In my last post, “How To Have a Well-Behaved Child, Part 1,” I presented general principles of good behavior in young children. Now, for Part 2, I would like to follow up with specific recommendations: 15 rules that parents can use to help children learn to behave well (most of the time).
1. Play (and work) with them often.
This is the best way to teach children cooperation and self-restraint. The best way to help children learn to cooperate, when there is work that needs to be done, is to work with them.
Every moment of interactive play with an admired adult offers an opportunity for children to learn rules and limits. In the course of this play (and work), children come to understand that rules are necessary — for safety and for living with others. To the dismay of many well-intentioned parents, most children do not learn good behavior from repeated talks or lectures.
A generation ago, developmental psychologists Eleanor Maccoby and Mary Parpal instructed parents to play each night with their children in whatever way their child wanted to play. Just two weeks later, these children more readily cooperated when asked to clean up their toys.

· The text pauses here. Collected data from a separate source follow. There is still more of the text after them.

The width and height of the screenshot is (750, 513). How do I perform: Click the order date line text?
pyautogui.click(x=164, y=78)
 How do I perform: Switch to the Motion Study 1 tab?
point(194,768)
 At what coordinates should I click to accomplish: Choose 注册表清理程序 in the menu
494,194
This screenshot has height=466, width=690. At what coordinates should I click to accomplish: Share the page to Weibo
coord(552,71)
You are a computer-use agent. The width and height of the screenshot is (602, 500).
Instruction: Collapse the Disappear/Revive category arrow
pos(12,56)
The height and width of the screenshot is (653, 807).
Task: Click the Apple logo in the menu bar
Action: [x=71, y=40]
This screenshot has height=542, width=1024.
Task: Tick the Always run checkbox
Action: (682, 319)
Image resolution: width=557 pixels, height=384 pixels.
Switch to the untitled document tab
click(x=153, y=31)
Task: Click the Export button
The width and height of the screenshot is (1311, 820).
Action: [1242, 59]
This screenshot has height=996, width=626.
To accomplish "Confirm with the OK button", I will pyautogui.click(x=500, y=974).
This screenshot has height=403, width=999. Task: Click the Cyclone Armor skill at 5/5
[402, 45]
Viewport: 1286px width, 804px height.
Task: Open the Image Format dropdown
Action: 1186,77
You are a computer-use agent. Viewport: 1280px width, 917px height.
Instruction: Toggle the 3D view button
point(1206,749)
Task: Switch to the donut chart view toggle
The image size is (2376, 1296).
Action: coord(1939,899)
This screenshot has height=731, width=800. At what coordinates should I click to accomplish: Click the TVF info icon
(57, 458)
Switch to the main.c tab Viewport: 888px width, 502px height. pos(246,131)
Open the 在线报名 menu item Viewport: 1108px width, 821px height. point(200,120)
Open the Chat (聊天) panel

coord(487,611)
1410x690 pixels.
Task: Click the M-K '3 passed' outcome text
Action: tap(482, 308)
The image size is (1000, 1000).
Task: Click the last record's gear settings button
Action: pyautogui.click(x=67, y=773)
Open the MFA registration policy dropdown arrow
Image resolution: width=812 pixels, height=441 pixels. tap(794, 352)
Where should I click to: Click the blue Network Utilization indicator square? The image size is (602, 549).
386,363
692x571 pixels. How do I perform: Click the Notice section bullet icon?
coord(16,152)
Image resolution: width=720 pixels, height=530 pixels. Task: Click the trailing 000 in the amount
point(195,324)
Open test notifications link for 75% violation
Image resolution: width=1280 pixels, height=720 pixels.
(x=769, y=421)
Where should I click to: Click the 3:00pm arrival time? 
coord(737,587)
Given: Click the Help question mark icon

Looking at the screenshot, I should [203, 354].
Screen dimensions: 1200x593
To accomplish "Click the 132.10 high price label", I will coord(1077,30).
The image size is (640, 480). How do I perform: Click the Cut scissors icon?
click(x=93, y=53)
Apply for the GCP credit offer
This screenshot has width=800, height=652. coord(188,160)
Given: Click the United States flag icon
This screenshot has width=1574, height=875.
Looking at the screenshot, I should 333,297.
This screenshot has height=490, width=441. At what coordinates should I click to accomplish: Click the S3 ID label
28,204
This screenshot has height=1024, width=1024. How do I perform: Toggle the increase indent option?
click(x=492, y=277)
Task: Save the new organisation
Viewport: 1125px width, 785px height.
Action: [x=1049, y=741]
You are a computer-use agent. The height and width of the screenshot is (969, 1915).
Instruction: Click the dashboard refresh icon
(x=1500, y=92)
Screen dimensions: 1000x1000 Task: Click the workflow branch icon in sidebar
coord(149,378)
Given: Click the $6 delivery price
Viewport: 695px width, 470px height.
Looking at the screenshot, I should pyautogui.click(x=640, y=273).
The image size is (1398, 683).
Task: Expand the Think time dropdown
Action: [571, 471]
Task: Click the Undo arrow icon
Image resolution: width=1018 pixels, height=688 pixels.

Since then, the importance of interactive play has been repeatedly demonstrated — in clinical interventions for oppositional and defiant children, in preschool and kindergarten educational programs and in neuroscience research. I will discuss this research in more detail in future posts.
2. Express enthusiastic interest in your child’s interests, even if these are not the interests you would choose.
Enthusiastic interest in our children’s interests is a first principle of strengthening parent-child relationships — and of fostering cooperative behavior. At the risk of being somewhat crass, we can think of enthusiastic interest as the deposit that we draw on when it is time to set limits. (Or, as the behavioral psychologist Alan Kazdin points out, the effectiveness of our time-outs depends largely on the quality of our time-ins.)